Non seulement la [d]ivision d’appel a-t-elle autant d’expertise que la [d]ivision générale du Tribunal de la sécurité sociale et n’est-elle donc pas tenue de faire preuve de déférence, mais au surplus un tribunal administratif d’appel ne saurait exercer un pouvoir de contrôle et de surveillance réservé aux cours supérieures provinciales ou, pour les « offices fédéraux », à la Cour fédérale et à la Cour d’appel fédérale […].

[10] La Cour d’appel fédérale termine en soulignant que « [l]orsqu’elle entend des appels conformément au paragraphe 58(1) de la Loi sur le ministère de l’Emploi et du Développement social, la [d]ivision d’appel n’a d’autre mandat que celui qui lui est conféré par les articles 55 à 69 de cette loi. »

[11] Le mandat de la division d’appel du Tribunal décrit dans l’arrêt Jean a par la suite été confirmé par la Cour d’appel fédérale dans l’affaire Maunder c. Canada (Procureur général), 2015 CAF 274.

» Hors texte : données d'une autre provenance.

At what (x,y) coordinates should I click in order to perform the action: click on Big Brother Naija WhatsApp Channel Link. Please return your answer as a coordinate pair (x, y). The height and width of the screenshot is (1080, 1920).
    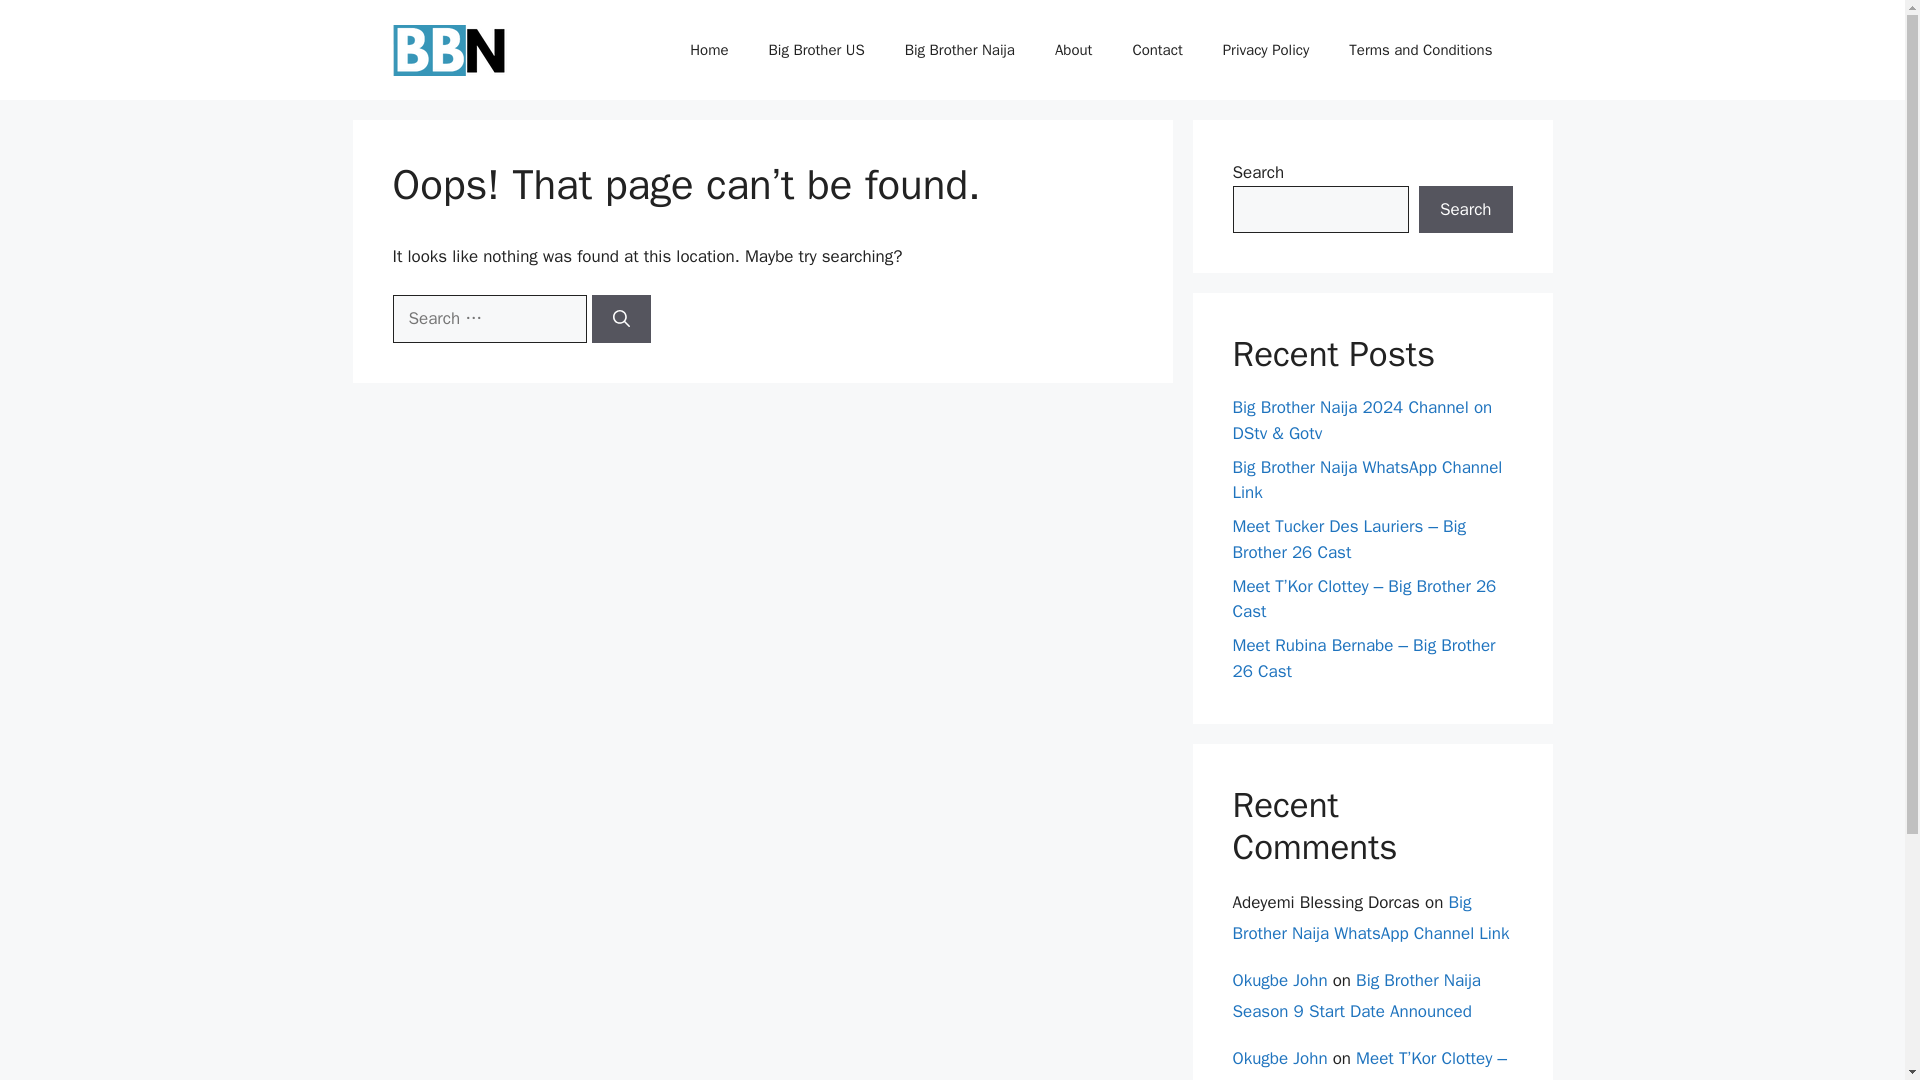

[12] En conséquence, à moins que la division générale n’ait pas observé un principe de justice naturelle, qu’elle ait erré en droit ou qu’elle ait fondé sa décision sur une conclusion de fait erronée, tirée de façon abusive ou arbitraire ou sans tenir compte des éléments portés à sa connaissance, le Tribunal doit rejeter l’appel.

Analyse

[13] L’appelante n’entend pas contester la décision relative à l’état de chômage. Elle soutient seulement devant la division d’appel que l’appel devrait être accueilli relativement à la question de la rémunération.

[14] Plus précisément, l’appelante soutient que, puisque les décisions qui ont été rendues en vertu du paragraphe 112(1) et de l’article 113 portaient uniquement sur l’état de chômage, la division générale n’avait pas juridiction pour rendre une décision en matière de rémunération. En se prononçant sur un litige dont elle n’était pas saisie, et pour lequel l’appelante n’a jamais rendu de décision, la division générale a excédé sa compétence.

[15] L’intimé plaide que l’appelante était au courant dès le départ que l’intimé contestait son trop-payé et pas seulement son état de chômage. La division générale pouvait donc se prononcer sur la question de la rémunération et n’a donc pas excédé sa compétence.

[16] La division générale reconnaît que l’appelante ne s’est pas prononcée sur la question de la rémunération mais procède néanmoins à rendre une décision sur cette question « pour éviter que la Commission revienne sur ses décisions incomplètes… »

[17] Pour le Tribunal, il est manifeste que la division générale a excédé sa compétence en se prononçant sur la question de la rémunération. La décision en révision de l’appelante rendue en date du 15 février 2016 porte uniquement sur l’état de chômage de l’intimé même si les représentations de l’appelante devant la division générale sont quelque peu ambiguës. D’ailleurs, le trop-payé a été établi à partir d’une inadmissibilité fondée sur l’état de chômage.

[18] L’article 113 de la Loi prévoit clairement qu’il ne saurait y avoir appel à la division générale que si l’appelante a rendu une décision en révision conformément à l’article 112 de la Loi.

[19] Pour les raisons susmentionnées, le Tribunal est d’avis qu’il y a lieu d’intervenir et d’accueillir l’appel en partie.

Conclusion

[20] L’appel est uniquement accueilli relativement à la question de la répartition de la rémunération puisque la division générale a excédé sa compétence.